## DATA RECORDS:
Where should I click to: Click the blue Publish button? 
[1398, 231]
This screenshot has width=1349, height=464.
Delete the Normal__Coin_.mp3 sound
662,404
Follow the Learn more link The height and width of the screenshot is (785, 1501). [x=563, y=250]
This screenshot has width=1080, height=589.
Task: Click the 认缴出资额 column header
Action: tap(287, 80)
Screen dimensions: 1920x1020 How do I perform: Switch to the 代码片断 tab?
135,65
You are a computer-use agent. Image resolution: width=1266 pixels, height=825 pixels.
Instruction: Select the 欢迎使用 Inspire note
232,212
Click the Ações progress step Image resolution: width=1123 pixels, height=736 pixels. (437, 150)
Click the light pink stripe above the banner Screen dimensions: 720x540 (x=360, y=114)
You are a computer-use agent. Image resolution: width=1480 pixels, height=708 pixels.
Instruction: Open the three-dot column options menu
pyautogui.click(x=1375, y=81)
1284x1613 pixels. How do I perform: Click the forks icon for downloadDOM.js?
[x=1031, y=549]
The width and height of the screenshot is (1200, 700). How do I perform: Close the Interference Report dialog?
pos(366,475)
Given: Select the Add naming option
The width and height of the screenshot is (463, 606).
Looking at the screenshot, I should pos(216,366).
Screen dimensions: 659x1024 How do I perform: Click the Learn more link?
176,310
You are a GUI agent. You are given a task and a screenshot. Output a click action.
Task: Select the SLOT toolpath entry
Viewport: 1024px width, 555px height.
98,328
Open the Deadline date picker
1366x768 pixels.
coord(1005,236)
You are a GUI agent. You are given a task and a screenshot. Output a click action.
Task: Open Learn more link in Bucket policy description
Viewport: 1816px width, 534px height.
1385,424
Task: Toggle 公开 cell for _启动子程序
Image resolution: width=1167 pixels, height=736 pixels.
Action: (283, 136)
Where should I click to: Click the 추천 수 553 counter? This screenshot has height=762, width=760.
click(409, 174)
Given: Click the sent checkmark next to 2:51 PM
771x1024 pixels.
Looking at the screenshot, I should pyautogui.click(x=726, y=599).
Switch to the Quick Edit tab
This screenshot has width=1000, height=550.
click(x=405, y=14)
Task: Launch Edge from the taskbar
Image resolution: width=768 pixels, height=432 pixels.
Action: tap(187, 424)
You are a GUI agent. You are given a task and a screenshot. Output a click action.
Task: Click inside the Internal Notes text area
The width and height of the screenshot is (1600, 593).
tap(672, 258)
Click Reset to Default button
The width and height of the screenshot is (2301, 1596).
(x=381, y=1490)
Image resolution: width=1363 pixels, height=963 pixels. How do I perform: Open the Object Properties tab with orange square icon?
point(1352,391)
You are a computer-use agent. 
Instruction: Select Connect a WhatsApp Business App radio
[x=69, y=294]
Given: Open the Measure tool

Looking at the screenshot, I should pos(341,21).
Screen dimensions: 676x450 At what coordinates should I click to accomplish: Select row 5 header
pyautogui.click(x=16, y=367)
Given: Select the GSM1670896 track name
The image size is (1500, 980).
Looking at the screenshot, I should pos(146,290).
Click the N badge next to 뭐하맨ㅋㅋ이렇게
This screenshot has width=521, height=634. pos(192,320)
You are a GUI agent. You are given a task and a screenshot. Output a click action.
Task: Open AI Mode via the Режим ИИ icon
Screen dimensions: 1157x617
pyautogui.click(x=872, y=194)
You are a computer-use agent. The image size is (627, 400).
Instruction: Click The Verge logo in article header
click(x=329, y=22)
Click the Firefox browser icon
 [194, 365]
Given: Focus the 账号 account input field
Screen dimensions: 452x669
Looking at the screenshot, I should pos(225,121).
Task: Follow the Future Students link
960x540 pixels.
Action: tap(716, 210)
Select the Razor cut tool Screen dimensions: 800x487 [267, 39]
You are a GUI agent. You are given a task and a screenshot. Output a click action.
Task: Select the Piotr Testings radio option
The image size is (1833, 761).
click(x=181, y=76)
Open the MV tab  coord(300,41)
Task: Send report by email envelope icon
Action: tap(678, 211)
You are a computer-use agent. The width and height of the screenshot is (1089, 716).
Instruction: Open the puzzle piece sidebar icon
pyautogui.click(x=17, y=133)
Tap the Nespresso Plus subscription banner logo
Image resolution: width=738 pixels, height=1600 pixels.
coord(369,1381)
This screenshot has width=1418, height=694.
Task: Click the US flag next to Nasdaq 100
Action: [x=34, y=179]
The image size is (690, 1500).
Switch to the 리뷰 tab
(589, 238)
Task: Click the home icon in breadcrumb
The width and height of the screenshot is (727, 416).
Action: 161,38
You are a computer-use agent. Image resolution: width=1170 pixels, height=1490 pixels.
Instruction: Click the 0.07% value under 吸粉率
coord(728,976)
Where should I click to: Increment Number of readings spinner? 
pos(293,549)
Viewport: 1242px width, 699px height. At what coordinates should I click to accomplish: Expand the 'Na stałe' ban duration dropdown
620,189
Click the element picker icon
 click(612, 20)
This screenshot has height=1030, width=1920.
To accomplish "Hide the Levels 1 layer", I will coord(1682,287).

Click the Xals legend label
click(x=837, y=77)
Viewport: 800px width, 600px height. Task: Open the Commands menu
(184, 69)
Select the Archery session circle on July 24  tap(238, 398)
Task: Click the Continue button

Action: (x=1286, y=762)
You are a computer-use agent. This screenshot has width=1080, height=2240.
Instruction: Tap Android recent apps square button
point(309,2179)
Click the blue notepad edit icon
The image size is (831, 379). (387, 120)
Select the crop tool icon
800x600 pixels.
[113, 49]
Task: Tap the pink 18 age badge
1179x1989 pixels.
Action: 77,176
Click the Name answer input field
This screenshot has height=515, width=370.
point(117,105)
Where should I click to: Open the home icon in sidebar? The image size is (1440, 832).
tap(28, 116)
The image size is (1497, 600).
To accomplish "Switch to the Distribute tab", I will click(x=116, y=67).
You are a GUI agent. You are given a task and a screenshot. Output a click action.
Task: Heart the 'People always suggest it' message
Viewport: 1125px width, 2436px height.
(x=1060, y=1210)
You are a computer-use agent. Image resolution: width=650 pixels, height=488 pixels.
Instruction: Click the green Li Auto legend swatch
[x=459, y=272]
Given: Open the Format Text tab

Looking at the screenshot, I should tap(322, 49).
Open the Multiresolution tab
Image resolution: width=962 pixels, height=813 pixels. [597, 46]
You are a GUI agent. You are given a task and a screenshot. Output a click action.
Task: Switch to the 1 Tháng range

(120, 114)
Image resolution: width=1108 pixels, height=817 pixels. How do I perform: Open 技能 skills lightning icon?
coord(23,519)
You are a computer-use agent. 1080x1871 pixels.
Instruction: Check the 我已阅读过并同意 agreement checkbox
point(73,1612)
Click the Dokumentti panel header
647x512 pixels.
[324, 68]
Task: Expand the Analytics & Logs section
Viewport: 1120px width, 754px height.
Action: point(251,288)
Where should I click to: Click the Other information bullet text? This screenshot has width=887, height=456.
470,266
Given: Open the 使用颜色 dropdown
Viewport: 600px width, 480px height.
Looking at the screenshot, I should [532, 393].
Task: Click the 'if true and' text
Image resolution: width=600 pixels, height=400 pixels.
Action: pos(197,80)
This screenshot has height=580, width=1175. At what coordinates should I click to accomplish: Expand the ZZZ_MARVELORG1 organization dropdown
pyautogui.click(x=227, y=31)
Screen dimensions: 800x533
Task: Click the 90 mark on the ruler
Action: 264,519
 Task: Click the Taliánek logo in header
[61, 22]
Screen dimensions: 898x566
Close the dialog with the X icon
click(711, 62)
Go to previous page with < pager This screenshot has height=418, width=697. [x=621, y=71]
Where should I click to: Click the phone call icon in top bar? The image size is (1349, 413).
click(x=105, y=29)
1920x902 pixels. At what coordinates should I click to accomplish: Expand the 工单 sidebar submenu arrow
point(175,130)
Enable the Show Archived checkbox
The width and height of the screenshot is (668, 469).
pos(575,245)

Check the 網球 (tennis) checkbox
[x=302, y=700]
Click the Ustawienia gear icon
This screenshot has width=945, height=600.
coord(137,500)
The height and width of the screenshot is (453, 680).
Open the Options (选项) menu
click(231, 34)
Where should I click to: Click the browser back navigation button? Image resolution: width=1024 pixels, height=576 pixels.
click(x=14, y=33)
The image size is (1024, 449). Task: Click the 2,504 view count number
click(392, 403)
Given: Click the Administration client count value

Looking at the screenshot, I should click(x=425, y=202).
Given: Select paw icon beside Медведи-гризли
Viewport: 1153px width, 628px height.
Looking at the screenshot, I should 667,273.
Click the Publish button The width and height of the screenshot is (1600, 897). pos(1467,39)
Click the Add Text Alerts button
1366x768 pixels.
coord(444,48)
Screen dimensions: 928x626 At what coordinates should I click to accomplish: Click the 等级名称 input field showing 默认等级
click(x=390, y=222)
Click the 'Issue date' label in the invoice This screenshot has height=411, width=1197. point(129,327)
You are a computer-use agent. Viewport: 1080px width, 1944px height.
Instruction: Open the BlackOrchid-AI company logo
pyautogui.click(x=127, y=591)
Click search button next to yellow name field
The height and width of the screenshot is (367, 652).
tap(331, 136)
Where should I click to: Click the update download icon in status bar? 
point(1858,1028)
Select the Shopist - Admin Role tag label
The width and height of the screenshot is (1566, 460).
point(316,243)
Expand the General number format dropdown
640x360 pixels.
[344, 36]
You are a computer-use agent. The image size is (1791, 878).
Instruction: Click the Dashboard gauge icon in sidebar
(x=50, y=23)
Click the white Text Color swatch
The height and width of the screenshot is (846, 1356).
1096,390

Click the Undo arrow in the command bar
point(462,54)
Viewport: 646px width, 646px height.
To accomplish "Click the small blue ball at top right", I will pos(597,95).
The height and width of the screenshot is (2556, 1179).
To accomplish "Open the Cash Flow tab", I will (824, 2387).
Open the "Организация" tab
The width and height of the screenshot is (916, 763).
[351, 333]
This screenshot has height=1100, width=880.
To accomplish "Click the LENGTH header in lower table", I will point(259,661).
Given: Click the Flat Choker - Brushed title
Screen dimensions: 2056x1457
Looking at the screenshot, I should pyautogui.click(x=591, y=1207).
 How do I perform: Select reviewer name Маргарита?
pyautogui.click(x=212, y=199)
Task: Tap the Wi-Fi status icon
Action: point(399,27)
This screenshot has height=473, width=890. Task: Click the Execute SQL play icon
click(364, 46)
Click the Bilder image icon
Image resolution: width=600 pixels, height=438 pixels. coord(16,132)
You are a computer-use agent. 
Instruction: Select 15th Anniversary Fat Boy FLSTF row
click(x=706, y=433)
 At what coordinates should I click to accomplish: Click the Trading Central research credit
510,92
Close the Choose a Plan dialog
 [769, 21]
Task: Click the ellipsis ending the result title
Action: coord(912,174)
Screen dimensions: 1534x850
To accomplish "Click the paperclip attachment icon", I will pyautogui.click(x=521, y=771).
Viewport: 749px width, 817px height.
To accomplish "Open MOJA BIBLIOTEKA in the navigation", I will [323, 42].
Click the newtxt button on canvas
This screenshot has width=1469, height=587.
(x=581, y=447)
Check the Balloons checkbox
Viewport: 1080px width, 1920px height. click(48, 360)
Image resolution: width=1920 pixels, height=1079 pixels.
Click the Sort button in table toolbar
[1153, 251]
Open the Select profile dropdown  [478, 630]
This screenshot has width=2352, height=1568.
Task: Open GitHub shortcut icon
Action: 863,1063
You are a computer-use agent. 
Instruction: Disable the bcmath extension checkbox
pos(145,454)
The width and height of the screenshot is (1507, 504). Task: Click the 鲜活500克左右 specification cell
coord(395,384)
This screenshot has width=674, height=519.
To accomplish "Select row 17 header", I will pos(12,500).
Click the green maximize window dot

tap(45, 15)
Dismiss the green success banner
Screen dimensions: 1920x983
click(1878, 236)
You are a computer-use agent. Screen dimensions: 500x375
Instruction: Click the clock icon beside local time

## TASK ITEM:
All lines from the one containing "Instruction: Disable the" through the end of the listing above are to be restated word for word, and no others.

## RESPONSE TO THE EXERCISE:
Instruction: Disable the bcmath extension checkbox
pos(145,454)
The width and height of the screenshot is (1507, 504). Task: Click the 鲜活500克左右 specification cell
coord(395,384)
This screenshot has width=674, height=519.
To accomplish "Select row 17 header", I will pos(12,500).
Click the green maximize window dot

tap(45, 15)
Dismiss the green success banner
Screen dimensions: 1920x983
click(1878, 236)
You are a computer-use agent. Screen dimensions: 500x375
Instruction: Click the clock icon beside local time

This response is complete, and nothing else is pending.